This setup reshapes critical database concerns. It’s not solely about isolation; it’s about allocating your priorities. In traditional setups, a light API often suffices as hefty duties like running queries, ensuring security, handling transactions, and managing indexes usually occur on the database server.
When you distribute responsibilities—for both performance and data volume—across servers and storage within a modern distributed system, it enhances resilience and durability without creating any single points of failure. On transitioning to a serverless architecture, transactional sacrifices may be evident, necessitated by concerns on isolation. This shift entails a more complex client handling not just the simple API interactions but also the indexing and execution of queries. Security, capacity, and resilience are entrusted to a robust storage solution. Utilizing top-tier storage systems such as those similar to S3 allows for extensive scalability, advanced security features, and high resilience effortlessly.
In serverless environments, there’s no need to be concerned about managing database servers. An interesting benefit at an organizational level is the natural scalability in database workload that aligns with client capabilities. This model is advantageous in applications like data science where users with more robust systems handle heavier database tasks, facilitating a balance between data operations and the processing power available. With S3 handling overarching storage responsibilities, the focus shifts from server maintenance to data utilization.
The advantage of a serverless system extends beyond typical server management. Embracing serverless allows for simple infrastructural setups, like creating an S3 bucket on AWS, configuring credentials, and setting up a client database framework like ArcticDB. This configuration promises simplicity and scalability. Connections to this database system are straightforward, requiring just minor adjustments in the interaction through its distinct API, and it supports standard database operations on DataFrames. A notable advantage of using such systems is their foundation on immutable data structures, which supports versioning—even when data deletions occur, fostering an environment where despite immutability, adaptability is retained.
The capability to rewind time due to the existence of older versions is especially beneficial for data science. It’s crucial to be able to revert to various models to evaluate changes in data, outputs, and their relations to the model employed. This functionality is a vital benefit offered by the system’s architecture.
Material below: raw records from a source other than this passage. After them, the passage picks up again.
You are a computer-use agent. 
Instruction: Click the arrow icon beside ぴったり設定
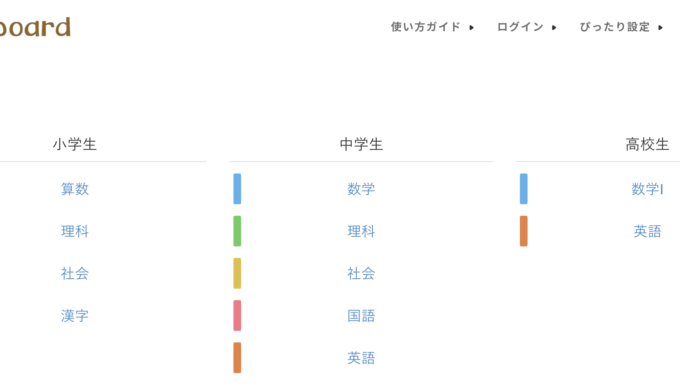660,27
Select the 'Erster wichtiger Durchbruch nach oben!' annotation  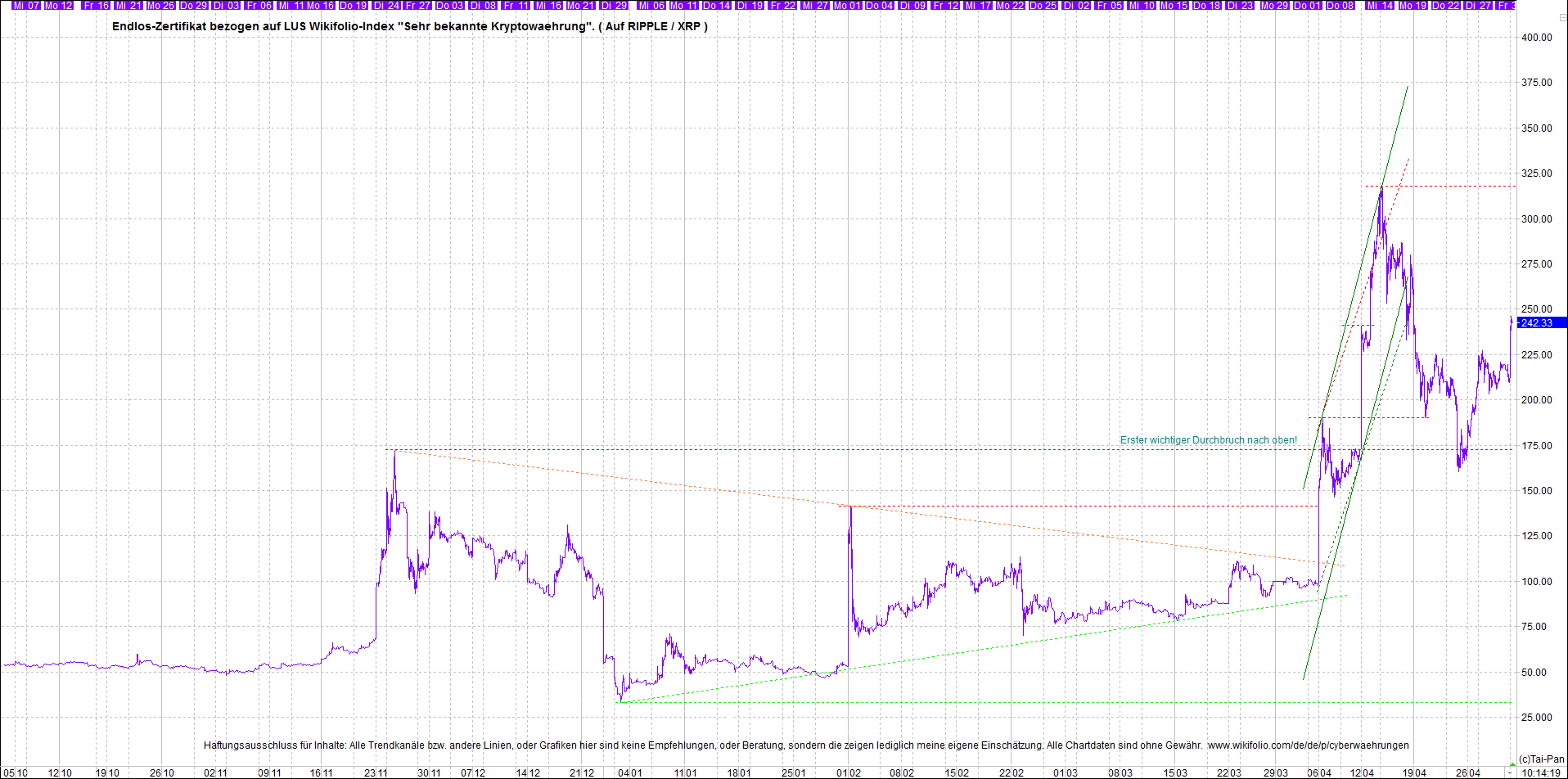[1208, 440]
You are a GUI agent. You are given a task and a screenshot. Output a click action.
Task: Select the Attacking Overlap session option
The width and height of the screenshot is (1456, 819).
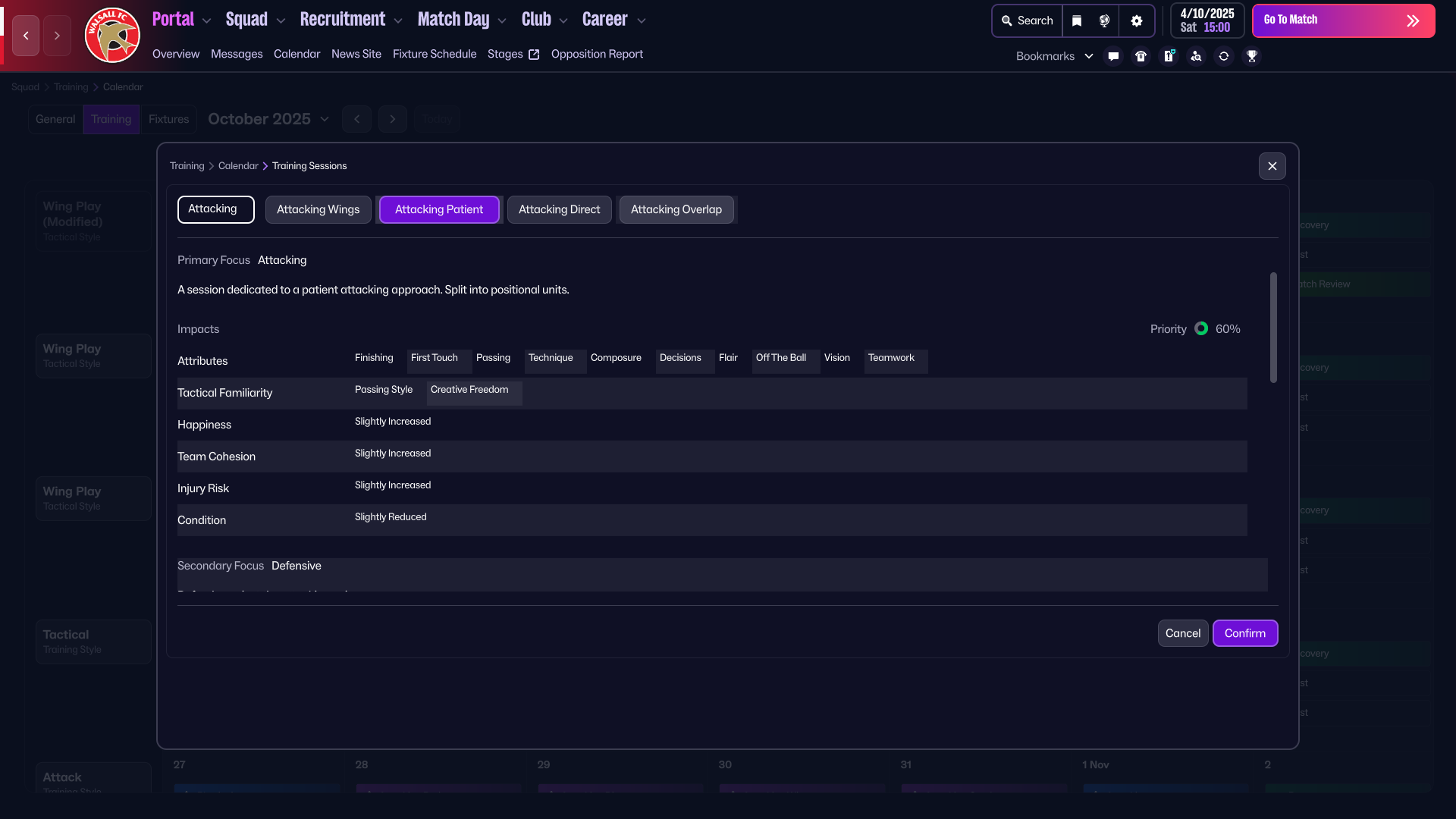coord(676,209)
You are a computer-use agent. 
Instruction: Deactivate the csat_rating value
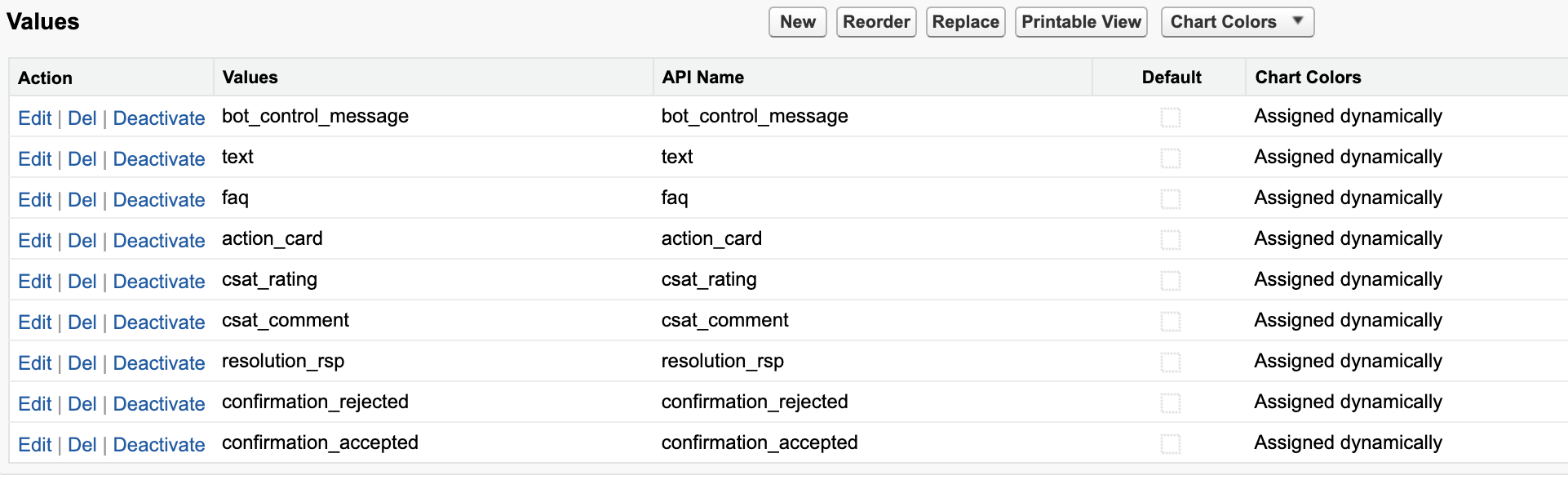tap(159, 282)

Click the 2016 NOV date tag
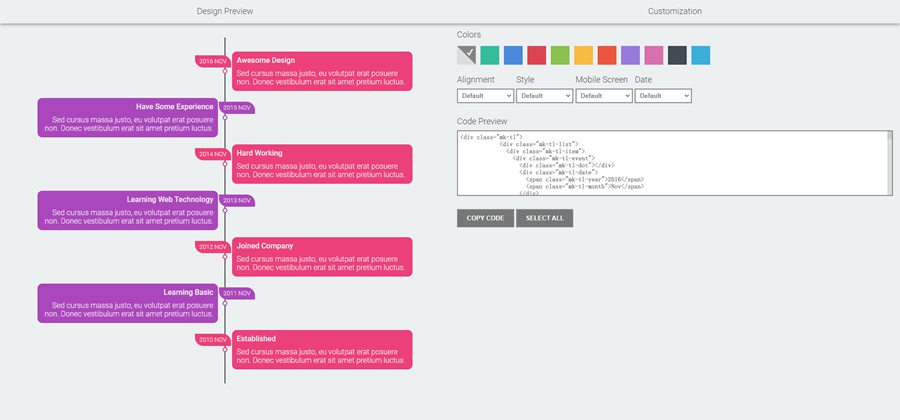coord(212,61)
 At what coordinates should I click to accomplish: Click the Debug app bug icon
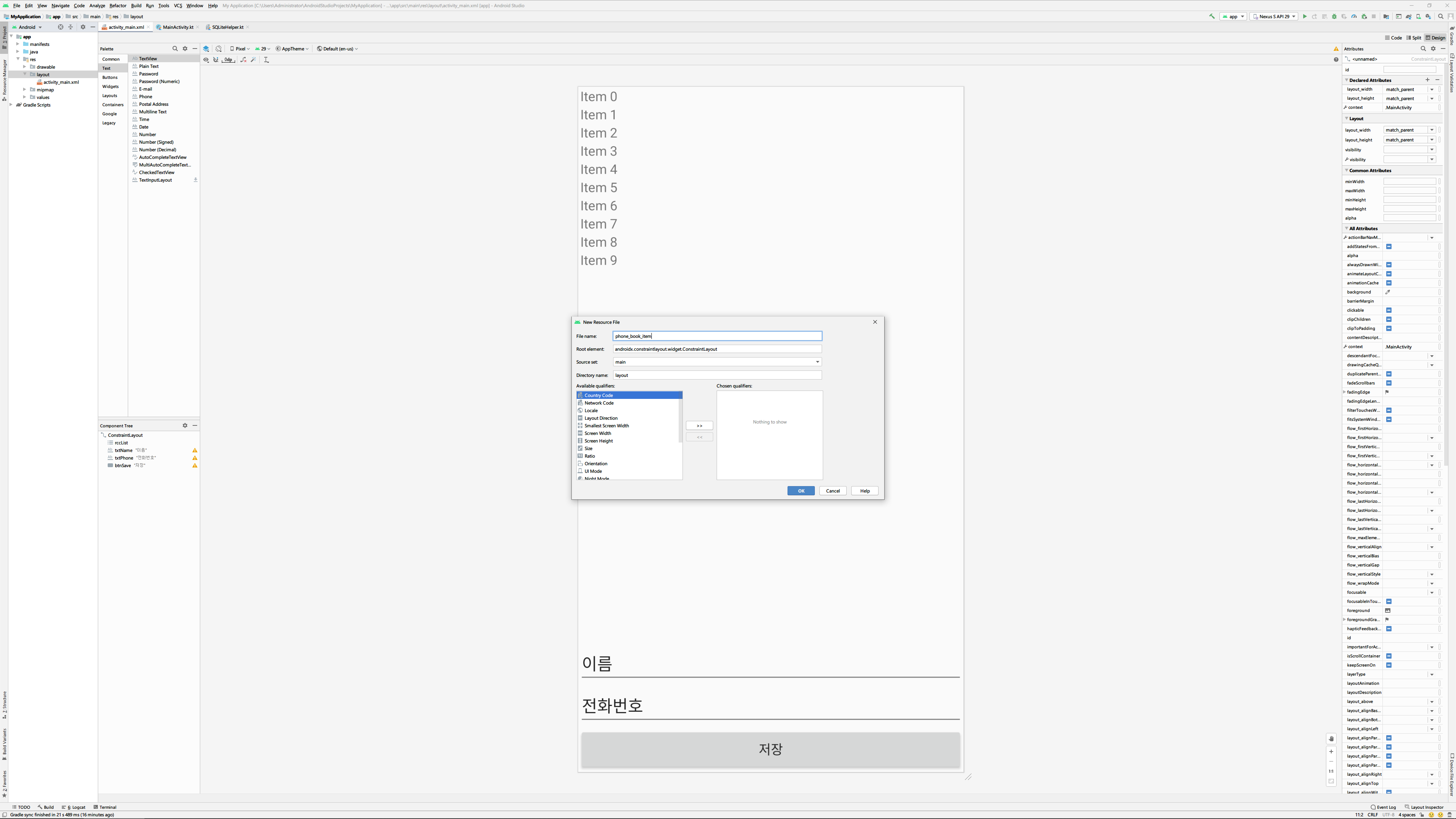(x=1335, y=16)
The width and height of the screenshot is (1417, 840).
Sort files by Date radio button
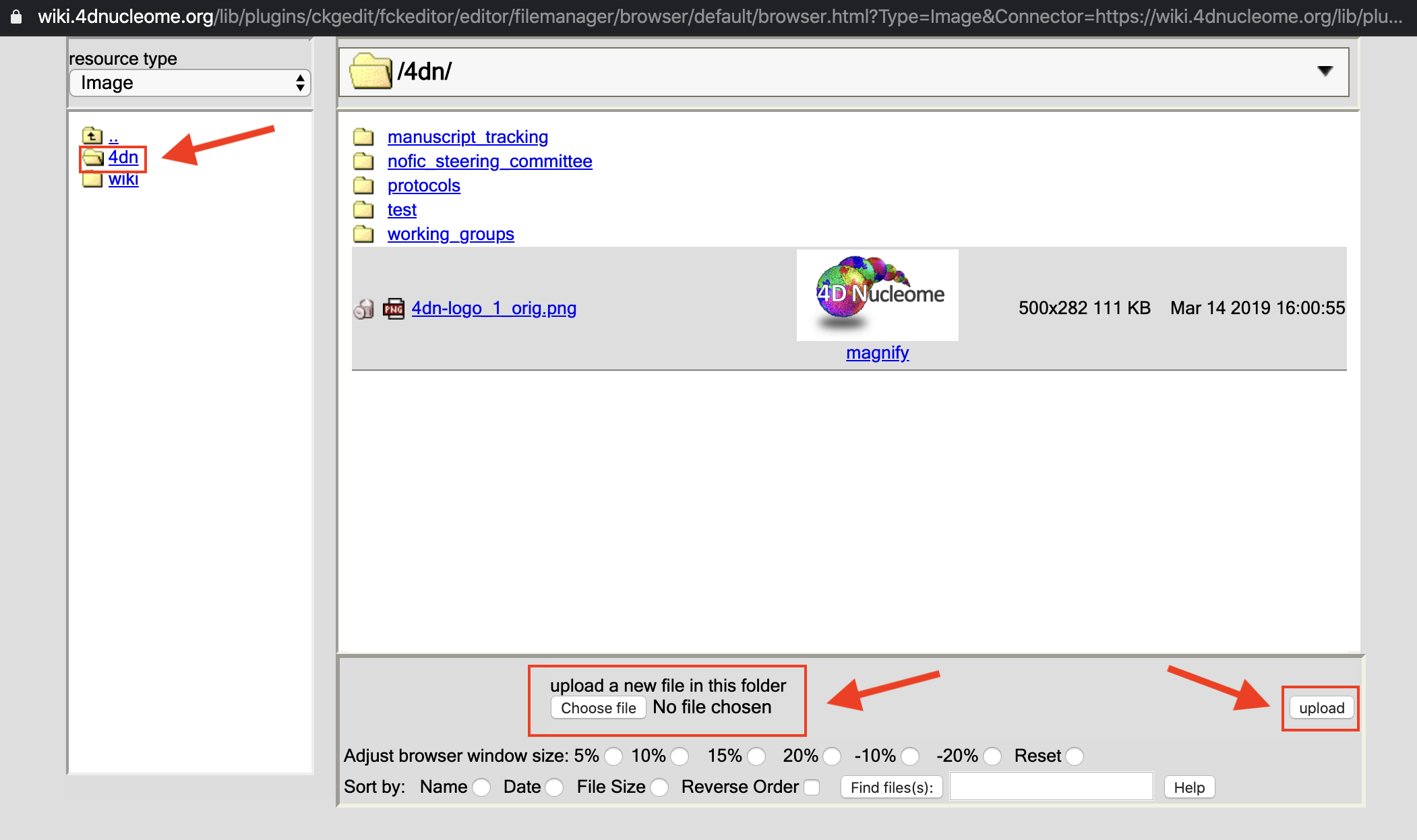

In light of these factors, we opted for a fully client-side database engine capable of data deduplication, compression, tiling, indexing, and integration with storage systems. This setup enables a comprehensive, shared database infrastructure. This system can operate on shared file systems, cloud storage, or high-performance flash drives in a local data center, the latter being our preferred method. Additional complexities in the data structures include building indexes and compressing data like tick data or alternative data, facilitating chunked, columnar storage in the data layer for optimized access.
Utilizing a VPN access to corporate infrastructure, I am set to conduct some data imports and discuss related concepts. Here, ‘namespaces’ and ‘bucket levels’ in S3 terms are used, where storage buckets with designated permissions are created. Data is categorized into ‘libraries’ at the dataset level, for instance, segregating U.S. equity data from European equity data or meteorological data, encompassing possibly millions of DataFrames tailored to specific informational needs.
Each unit of data is stored within a DataFrame. Accessing the research cluster, which hosts 30,000 libraries compared to a separate production cluster used in real trading scenarios, helps illustrate this setup. A simple example will be provided: reading from one library and writing to another, navigating through the DataFrames available which are symbolically listed, demonstrating the system’s operation.
These are simple examples to illustrate what is occurring. Essentially, you engage in reading and writing DataFrames. I start by reading from Amazon 1, then write to Amazon, inserting some metadata to monitor various details. The system includes database capabilities, facilitating data appending among other functions. Thus, I’ve expanded my DataFrame. After reading a segment, I’ve appended it to Amazon resulting in an extended DataFrame.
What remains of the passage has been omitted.